A few months ago I met Annie, Isaac and Ryder on their way home from one of Isaac’s frequently occurring doctor’s appointments, this one a regularly scheduled hearing test. As we shared frozen yogurt, she shared with me the results of the tests: that by all known indicators, Isaac’s situation continues to improve, and that at some point he may have what could be considered normal hearing. Having feared the worst regarding his prognosis for a long time, I shared with him a proverb once given to me by a homeless man named Karl, “You gotta pass the blessing.” By this I meant that the fact that Isaac could hear better was a blessing, and he needed, at some point, to find a way to pass that blessing to people around him, most likely to those with less blessing in their lives.
A few days later, however, I was talking to a friend about the situation, and I began to wonder out loud if I had assessed the situation correctly. Indeed, I began to wonder if better hearing was a blessing, or, if in some subversive economy, it was a something less. It is not that I want my son to face the difficulty of those sorts of challenges, yet ironically it is often the challenges that present us with the greatest opportunities for growth. Did I really know what I was talking about when I considered what it meant to be blessed?

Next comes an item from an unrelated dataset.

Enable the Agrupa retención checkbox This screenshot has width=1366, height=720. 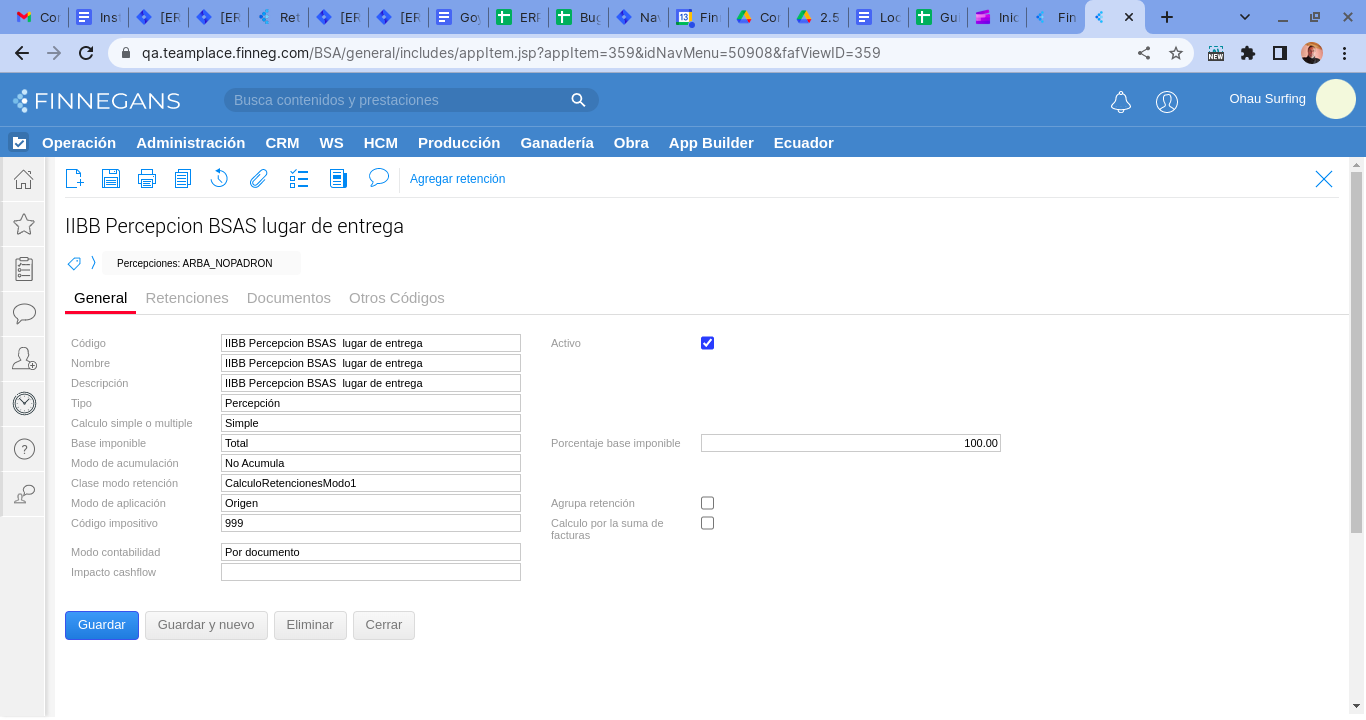pos(707,503)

As far as I can tell, most of the time what we mean, or at very least what I mean, when we say we are blessed is that things are going our way. Even in times of loss, we acknowledge, “I am still so blessed in so many other ways,” meaning, “Yes, losing my poodle is hard, but there are still so many other things that are going the way I want them to.” Although it is familiar, I can’t help but wonder if this is an accurate definition. Is this really the full extent of blessing? Does God bless us by giving us what we want? If so, it seems to me that the ones who are the most blessed also have the greatest potential for being spiritually spoiled. For some reason, that does not sit so well with me.
If there is one thing I know in regards to loss, it is that none of us does a very good job dealing with it, and frankly most of us suck at it. Whether the failure of a job or the death of a friend, loss brings up all sorts of unresolved baggage, baggage that we are largely unwilling to admit or address. The tension it creates in us simply feels too great for us to hold, so we seek easy, if not fraudulent, “resolution”.

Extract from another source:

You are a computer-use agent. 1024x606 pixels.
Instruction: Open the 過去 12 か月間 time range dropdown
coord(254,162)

Yet I am convinced it is this very tension that has such great potential to transform us. The gap between what we want and what actually is provides a sharp reminder that we are ultimately not in control, a lesson we would all do well to remember. The Jewish observance of Sabbath is founded on this very principle, as is the whole of the Scripture narrative. You are not in control. You are finite. The world does not begin and end with you. Those who would have the rest of the world revolve around them are nothing but tyrants, whether meager or great.
I wonder if it is not time for a redefinition of blessing, to admit we may have no clue what the fullness of blessing might look like. My children have sensitized me to the pain of others in a way nothing in the world never has. While I would instantly take any pain upon myself rather than watch them suffer through it, I also believe that it can humble us towards the sorts of people we were meant to be. I simply hope I am able to hold that tension for them, as well as for myself.